6. Representative Formulas and Computational Criteria

The methodology is highlighted by several core formulas:

• Symmetry Invariance Condition (scalar case):

$$\{ F, S \} = 0\,\,(\bmod\, J_{k+l-1}(E)),\quad k = \operatorname{ord}(F), \; l = \operatorname{ord}(S)$$

• Invariance for system:

$$\{ F_i, S_j \} = 0\,\,(\bmod\, J_{k_i + l_j - 1}(E)), \quad i = 1,\dots, r;\; j = 1,\dots, k$$

Given the appropriate dimensionality (i.e., combined codimension equal to the sum of equations and symmetries), these ensure the compatibility and integrability of the symmetry-reduced (invariant) system (Kruglikov, 2011).

7. Significance and Applications

Lie symmetry analysis of PDEs is not a purely formal exercise; it is tightly coupled to the existence and explicit construction of invariant and exact solutions, integrability criteria, and the deeper geometric structure of differential systems. The approach bridges the classical geometric theory—emphasizing compatibility, syzygies, and prolongation— with practical tools for reduction and integration.

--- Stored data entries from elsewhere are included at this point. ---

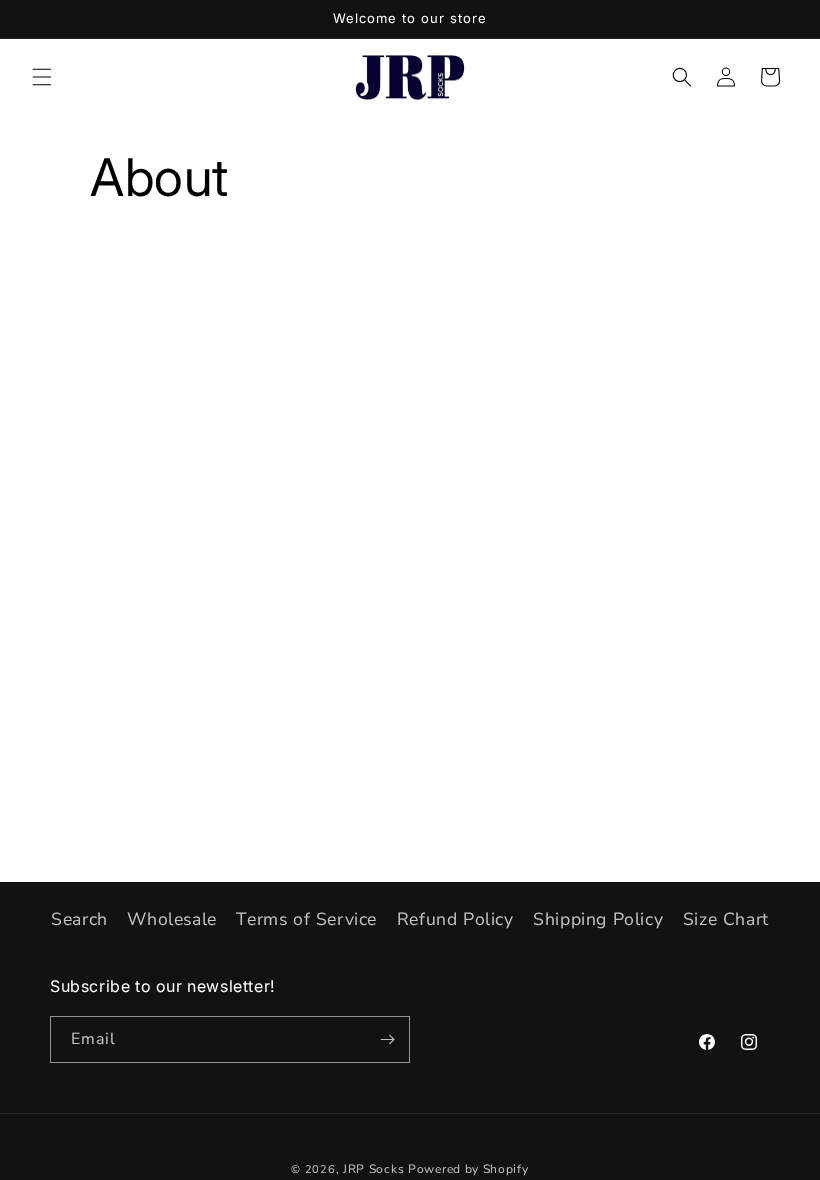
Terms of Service (306, 919)
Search (79, 919)
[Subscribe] (387, 1039)
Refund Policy (455, 919)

When maximal or sufficiently rich symmetry algebras are present, exact, closed form solutions can often be constructed by systematic symmetry reduction (Kruglikov, 2011).

The framework is applicable in diverse settings: from the rigorous analysis of compatibility in overdetermined systems, through explicit construction of exact solutions and reductions in mathematical physics, to providing structural understanding in geometric and applied PDEs. The interplay of Lie symmetry, differential syzygies, and integrability ensures that the analysis encompasses both the algebraic and analytic aspects of PDE theory.